- _Data records_
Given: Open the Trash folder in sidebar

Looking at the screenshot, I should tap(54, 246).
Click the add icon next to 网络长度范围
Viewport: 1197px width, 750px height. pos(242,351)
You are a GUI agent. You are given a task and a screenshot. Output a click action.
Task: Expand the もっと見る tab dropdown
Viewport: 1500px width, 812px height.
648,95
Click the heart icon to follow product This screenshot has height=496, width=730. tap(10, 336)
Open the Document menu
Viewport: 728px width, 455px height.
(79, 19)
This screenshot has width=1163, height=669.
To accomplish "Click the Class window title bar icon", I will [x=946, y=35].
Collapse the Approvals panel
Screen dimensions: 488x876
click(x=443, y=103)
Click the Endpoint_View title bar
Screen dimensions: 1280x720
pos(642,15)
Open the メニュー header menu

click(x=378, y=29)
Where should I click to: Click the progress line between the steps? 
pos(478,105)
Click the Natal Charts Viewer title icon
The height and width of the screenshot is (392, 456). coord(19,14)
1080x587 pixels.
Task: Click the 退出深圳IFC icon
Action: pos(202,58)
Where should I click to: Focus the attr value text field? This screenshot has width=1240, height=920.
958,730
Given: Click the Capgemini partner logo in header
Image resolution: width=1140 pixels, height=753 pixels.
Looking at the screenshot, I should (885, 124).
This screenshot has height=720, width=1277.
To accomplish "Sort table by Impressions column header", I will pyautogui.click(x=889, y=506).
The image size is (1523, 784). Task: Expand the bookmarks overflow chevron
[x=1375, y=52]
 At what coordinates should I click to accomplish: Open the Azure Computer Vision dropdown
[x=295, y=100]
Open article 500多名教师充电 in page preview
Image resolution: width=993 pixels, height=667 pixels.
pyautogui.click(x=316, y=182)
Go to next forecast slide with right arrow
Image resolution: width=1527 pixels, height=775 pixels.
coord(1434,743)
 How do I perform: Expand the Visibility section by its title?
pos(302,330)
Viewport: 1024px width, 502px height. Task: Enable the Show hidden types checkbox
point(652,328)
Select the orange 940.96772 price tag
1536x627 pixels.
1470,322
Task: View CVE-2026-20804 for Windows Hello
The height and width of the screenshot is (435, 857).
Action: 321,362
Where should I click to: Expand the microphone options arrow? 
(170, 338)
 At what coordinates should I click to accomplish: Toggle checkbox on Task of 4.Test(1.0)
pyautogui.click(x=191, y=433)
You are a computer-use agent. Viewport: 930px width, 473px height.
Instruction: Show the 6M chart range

- _Problem_
A word-for-word repeat of the full data is needed.

- _Task response_
Given: Open the Trash folder in sidebar

Looking at the screenshot, I should tap(54, 246).
Click the add icon next to 网络长度范围
Viewport: 1197px width, 750px height. pos(242,351)
You are a GUI agent. You are given a task and a screenshot. Output a click action.
Task: Expand the もっと見る tab dropdown
Viewport: 1500px width, 812px height.
648,95
Click the heart icon to follow product This screenshot has height=496, width=730. tap(10, 336)
Open the Document menu
Viewport: 728px width, 455px height.
(79, 19)
This screenshot has width=1163, height=669.
To accomplish "Click the Class window title bar icon", I will [x=946, y=35].
Collapse the Approvals panel
Screen dimensions: 488x876
click(x=443, y=103)
Click the Endpoint_View title bar
Screen dimensions: 1280x720
pos(642,15)
Open the メニュー header menu

click(x=378, y=29)
Where should I click to: Click the progress line between the steps? 
pos(478,105)
Click the Natal Charts Viewer title icon
The height and width of the screenshot is (392, 456). coord(19,14)
1080x587 pixels.
Task: Click the 退出深圳IFC icon
Action: pos(202,58)
Where should I click to: Focus the attr value text field? This screenshot has width=1240, height=920.
958,730
Given: Click the Capgemini partner logo in header
Image resolution: width=1140 pixels, height=753 pixels.
Looking at the screenshot, I should (885, 124).
This screenshot has height=720, width=1277.
To accomplish "Sort table by Impressions column header", I will pyautogui.click(x=889, y=506).
The image size is (1523, 784). Task: Expand the bookmarks overflow chevron
[x=1375, y=52]
 At what coordinates should I click to accomplish: Open the Azure Computer Vision dropdown
[x=295, y=100]
Open article 500多名教师充电 in page preview
Image resolution: width=993 pixels, height=667 pixels.
pyautogui.click(x=316, y=182)
Go to next forecast slide with right arrow
Image resolution: width=1527 pixels, height=775 pixels.
coord(1434,743)
 How do I perform: Expand the Visibility section by its title?
pos(302,330)
Viewport: 1024px width, 502px height. Task: Enable the Show hidden types checkbox
point(652,328)
Select the orange 940.96772 price tag
1536x627 pixels.
1470,322
Task: View CVE-2026-20804 for Windows Hello
The height and width of the screenshot is (435, 857).
Action: 321,362
Where should I click to: Expand the microphone options arrow? 
(170, 338)
 At what coordinates should I click to accomplish: Toggle checkbox on Task of 4.Test(1.0)
pyautogui.click(x=191, y=433)
You are a computer-use agent. Viewport: 930px width, 473px height.
Instruction: Show the 6M chart range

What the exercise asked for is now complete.